Several programs provide stopping powers, either as analytic calculations or inter/extrapolated experimental data. The list below may be incomplete, but these are the codes I have been in touch with so far:
  • ESTAR: for electrons. (Fortran77)
  • PSTAR: for protons. (Fortran77)
  • ASTAR: for alpha particles (Fortran77)
  • MSTAR: for alpha particles and heavier ions up to Z=18. Basically MSTAR is scaling ASTAR data, where the scaling factors are fitted to experimental data. (Fortran77)
  • ATIMA: code developed by GSI. (Java wrapping a Fortran core)
  • TRIM/SRIM: Application which can simulate any ion on any compound.
And various tables provided by the ICRU:
  • ICRU 49: proton data and alphas, equivalent with PSTAR/ASTAR.
  • ICRU 73: ions heavier than helium, old version
  • ICRU 73: new version after errata, quite similar to MSTAR, even if calculated differently.
and in summary they don't agree too well at lower energies (say below 10 MeV/u).

Nonetheless: from an application developer point of view this leaves you in a dilemma of choosing the proper code for your application, and most likely we will see more updates, since the issues are not solved yet with the erratum of the ICRU73.

In addition, from a technical point of view most stopping power codes are not written in convenient ways which allows a clean integration into your application. This is a common thing which happens when physicists develop code: the code will always be optimized to work nicely on the developers computer and fulfill their specific needs. Platform portability, an API, and install scripts following de-facto standards are mostly absent.

This is why we started the development of libdEdx.

libdEdx is meant to be a platform independent stopping power library which contains multiple tables to choose from, and can be extended with additional algorithms/tables.

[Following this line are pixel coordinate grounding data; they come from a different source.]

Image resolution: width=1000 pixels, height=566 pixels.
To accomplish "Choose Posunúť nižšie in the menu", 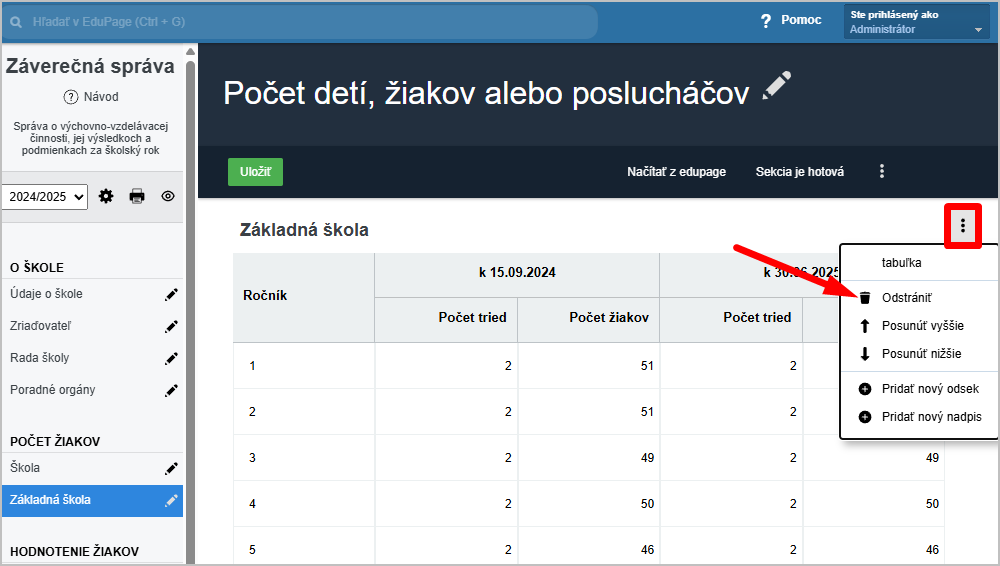I will [920, 354].
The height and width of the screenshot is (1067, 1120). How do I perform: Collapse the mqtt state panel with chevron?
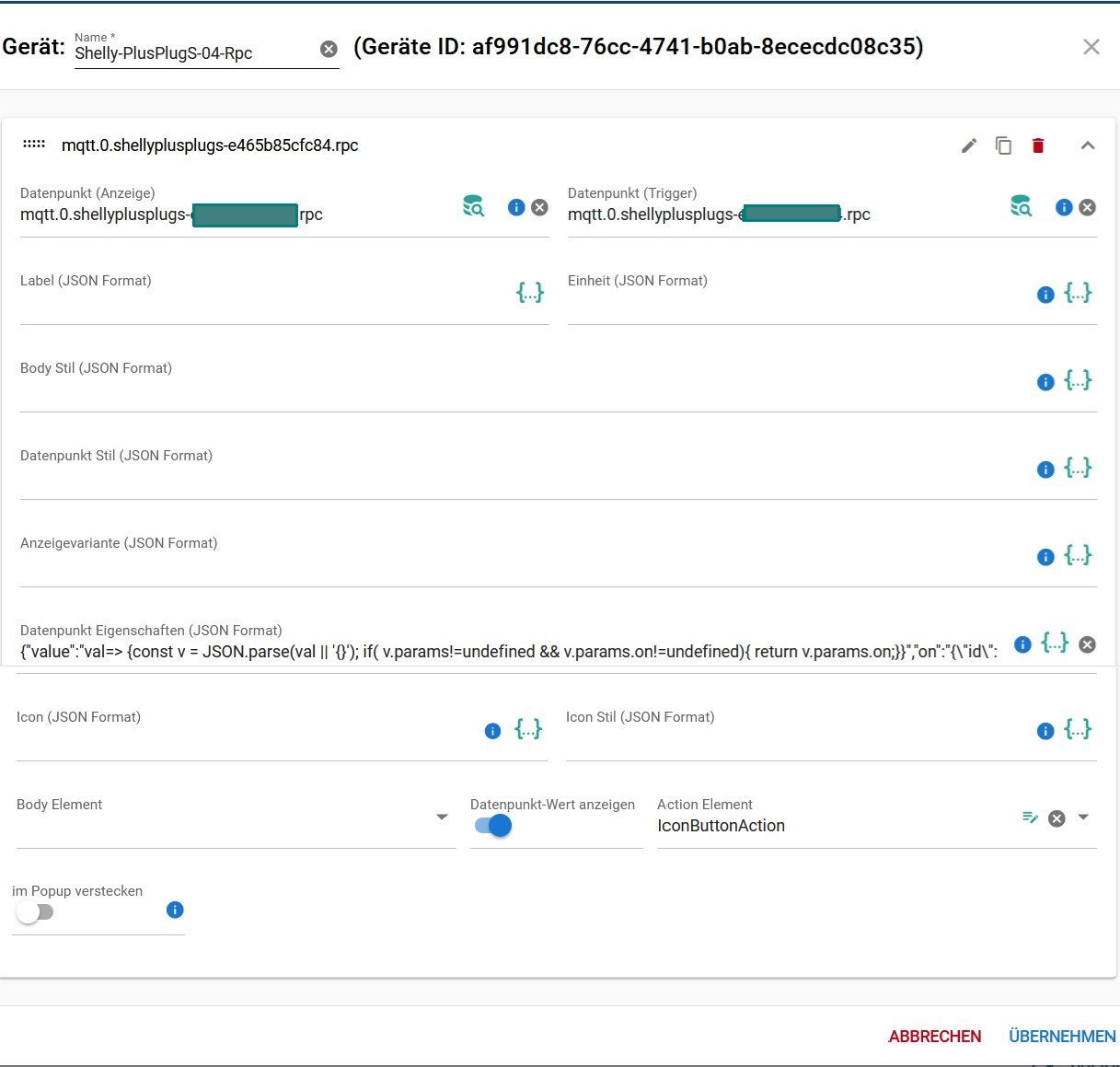(x=1088, y=145)
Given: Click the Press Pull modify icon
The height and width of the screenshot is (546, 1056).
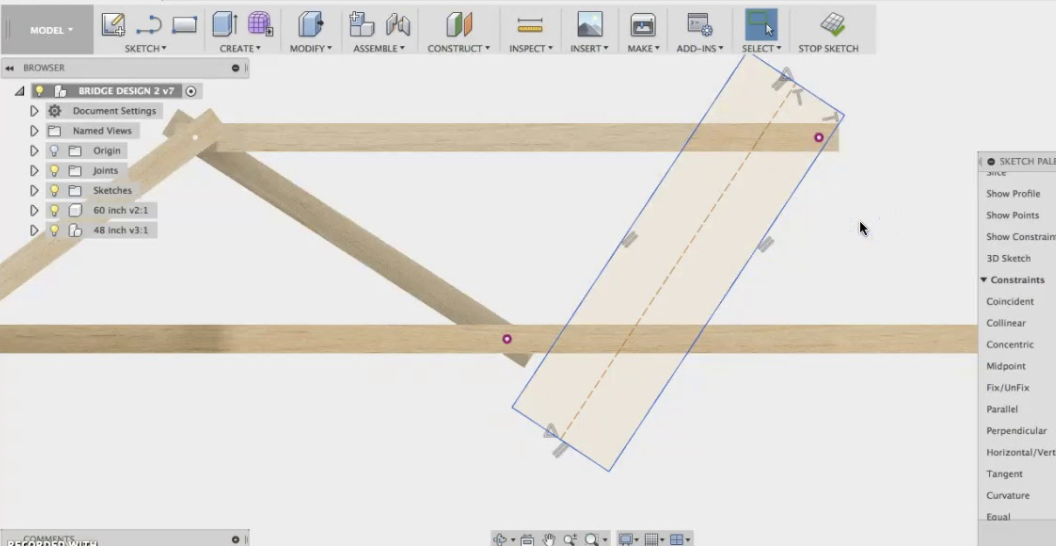Looking at the screenshot, I should [311, 24].
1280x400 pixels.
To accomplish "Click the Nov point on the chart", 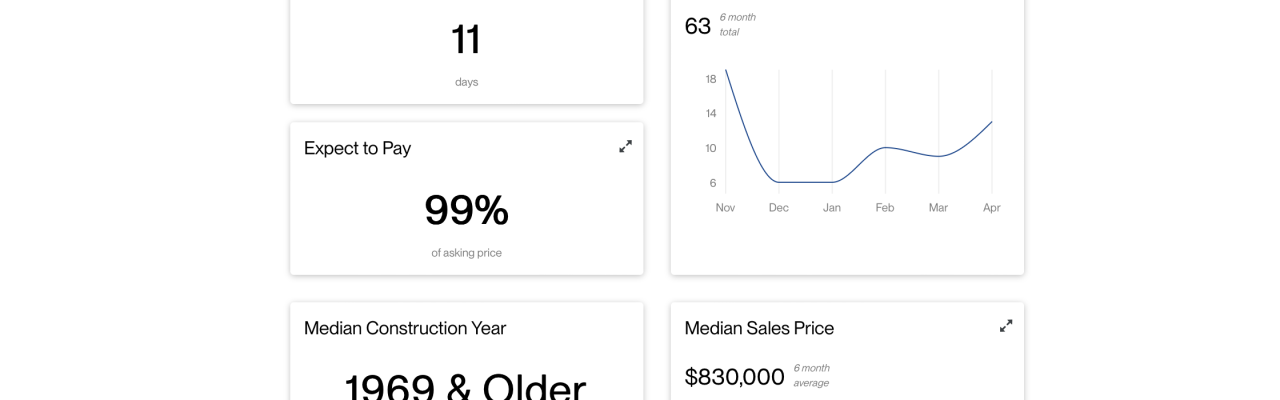I will coord(726,70).
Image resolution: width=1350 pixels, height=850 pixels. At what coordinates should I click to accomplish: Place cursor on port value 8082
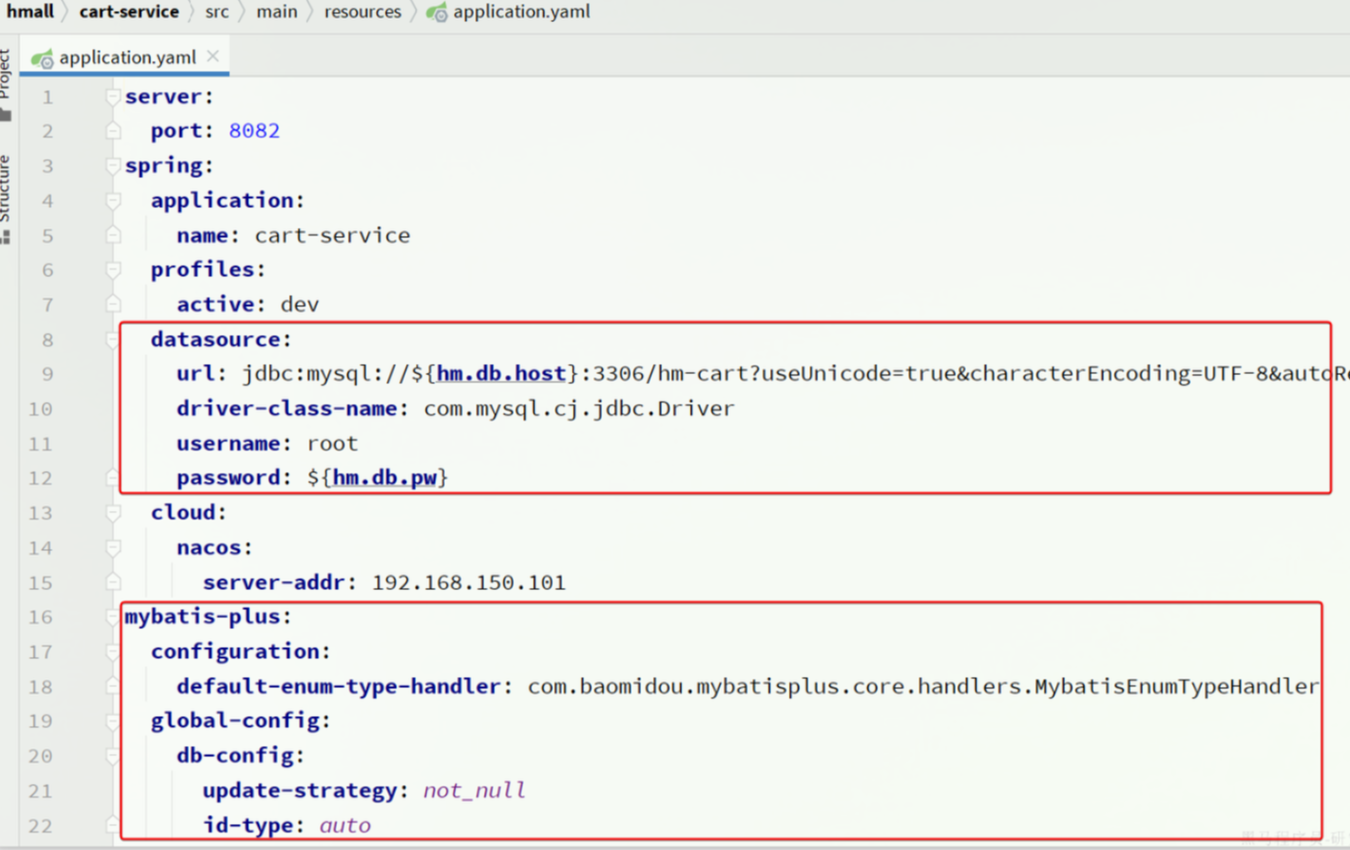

Currently libdEdx includes ESTAR,PSTAR,ASTAR,MSTAR and ICRU73 data as well as an implementation of the Bethe-equation akin to that found in SHIELD-HIT.
The material database is based on the extensive ICRU set found in the ESTAR table, and using Braggs additivity rule libdEdx can extend the MSTAR/ICRU73 data set to cover the ESTAR material list.

libdEdx comes along with an installer based on cmake, and the first official release should be able to run on Windoze just as well as Unix/Posix/Linux compliant platforms.

Surely, Geant4 also offers a range of stopping power tables to choose from, but you do not want to install entire Geant4 just to access the stopping power values.

Our bachelor student Jakob Toftegaard (who very conveniently has a background in physics and computer science) did most of the coding. A very early experimental pre-release is available on sourceforge, but if you want to experiment with it and even contribute you can also grab the most recent version from the SVN repository.

P.S.: Armin and David will present libdEdx on the MC2010 conference in Stockholm on the 9th to the 12th November. Posters can be found here.